Brazilian states have begun mobilizing at the Supreme Federal Court (STF) to reinforce challenges against the National Oil, Natural Gas and Biofuels Agency’s (ANP) legal authority to classify gas pipelines, joining the case as interested third parties. The dispute centers on a draft ANP resolution that proposes technical criteria—such as pressure and diameter thresholds—to determine whether a pipeline should be treated as part of the transportation system, which falls under federal jurisdiction, or as distribution infrastructure, which is regulated by the states. State governments and local regulatory agencies argue that this federal initiative intrudes on their constitutional powers over the distribution of piped natural gas and could amount to a form of “regulatory expropriation” of state-level assets.
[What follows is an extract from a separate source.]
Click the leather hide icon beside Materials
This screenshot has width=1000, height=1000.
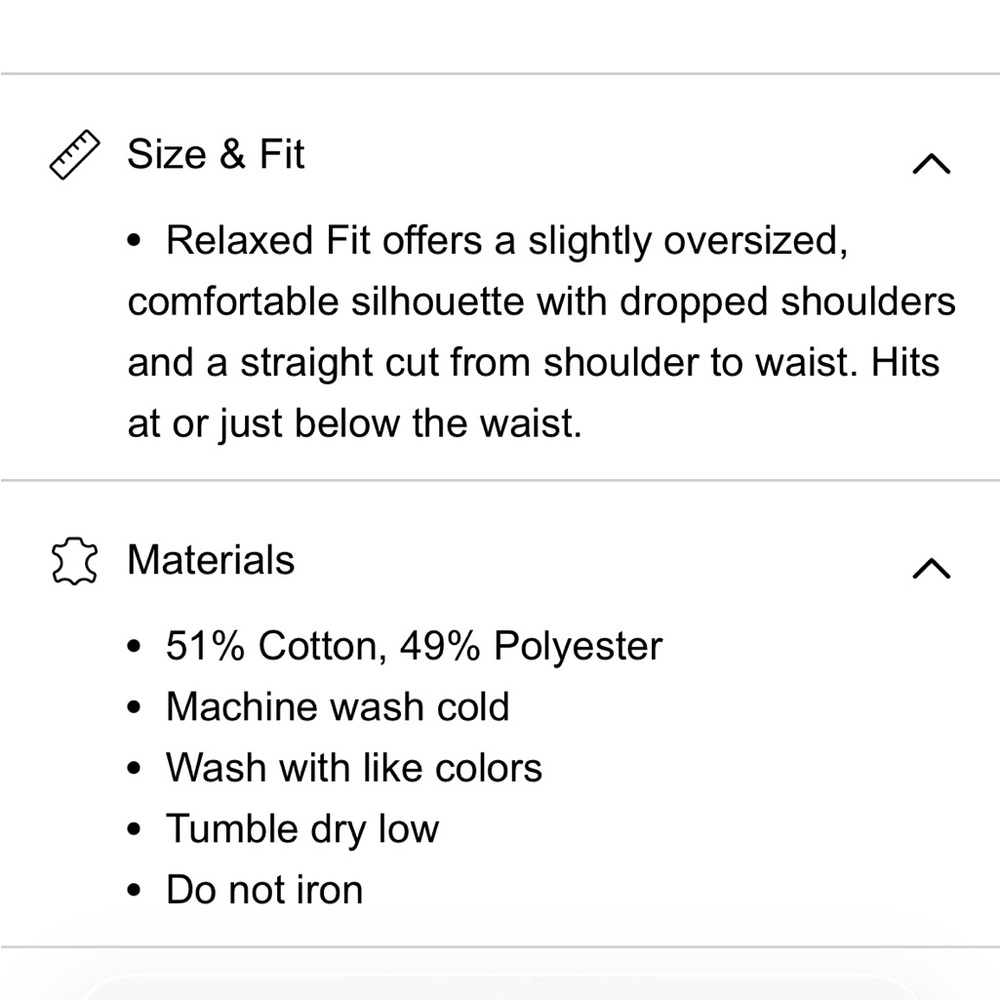coord(75,560)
In their view, sections of pipeline currently classified as distribution could be reclassified as transportation, shifting oversight away from the states and potentially altering the regulatory and economic balance of the sector.
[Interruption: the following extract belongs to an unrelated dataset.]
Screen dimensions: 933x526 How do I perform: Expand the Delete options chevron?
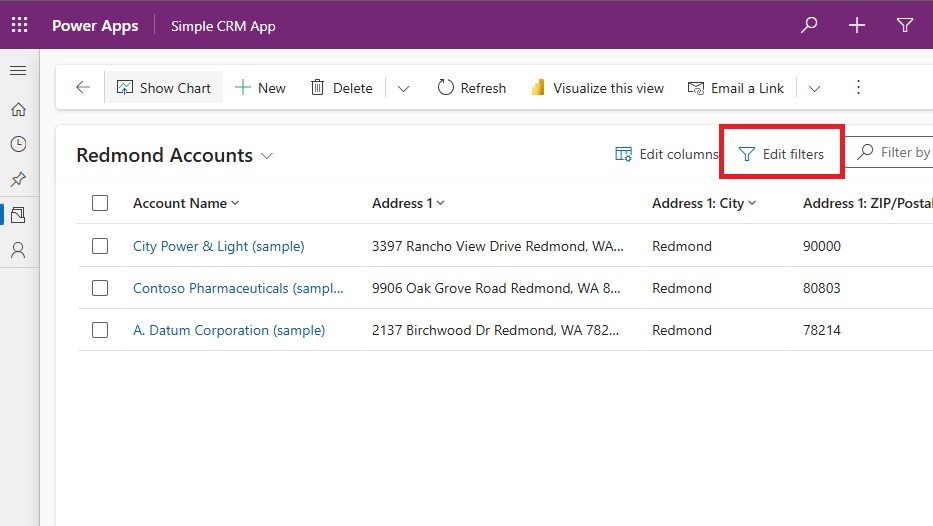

This movement unfolds within the context of ADI 7862, filed by Abegás, which asks the STF to strike down as unconstitutional the provision of the New Gas Law (Law 14,134/2021) that granted ANP the power to classify pipelines. The case is under the reporting justice Edson Fachin, who is also responsible for a related dispute brought by São Paulo’s regulator Arsesp and the state government against ANP, involving the Subida da Serra pipeline operated by Comgás. That pipeline has become emblematic because it illustrates the conflict between federal and state regulation over networks that connect industrial hubs to trunk gas pipelines.
Among the states’ main arguments is the risk of retroactivity. They say the ANP proposal could be applied back to 2021, affecting existing projects and concession contracts already in force. Abegás estimates that such retroactive application could impact roughly 935 km of pipelines currently treated as distribution assets, with direct consequences for ICMS tax revenue, for regional network-expansion planning, and for state autonomy in organizing concession services granted to local distribution companies. ANP, on the other hand, argues that any retroactive effect would be supported by the New Gas Law itself, which preserved earlier classifications only until the law’s publication in April 2021. The agency also maintains that a uniform technical definition is necessary to provide legal certainty to the New Gas Market and to avoid regulatory fragmentation across the country.
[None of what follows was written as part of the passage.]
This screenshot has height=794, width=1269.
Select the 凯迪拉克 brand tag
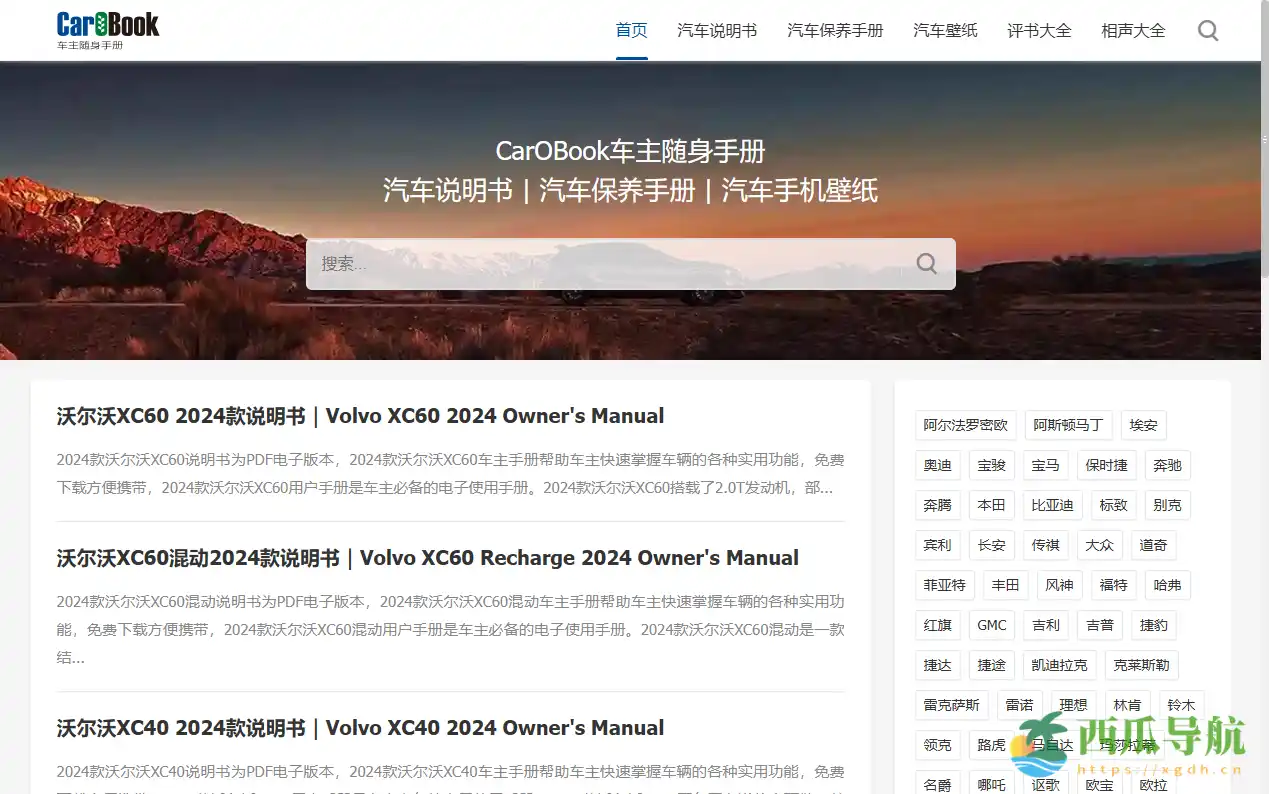[1060, 665]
At its core, the clash combines a federative dispute with substantial economic implications and potential effects on investment and competition. If the STF accepts the states’ position, ANP would lose part of its national coordinating role over gas infrastructure and classification would remain more firmly anchored in state regulation. If the federal view prevails, regulatory centralization will expand, with possible reordering of assets and state revenues, and a reshaping of how new projects are structured.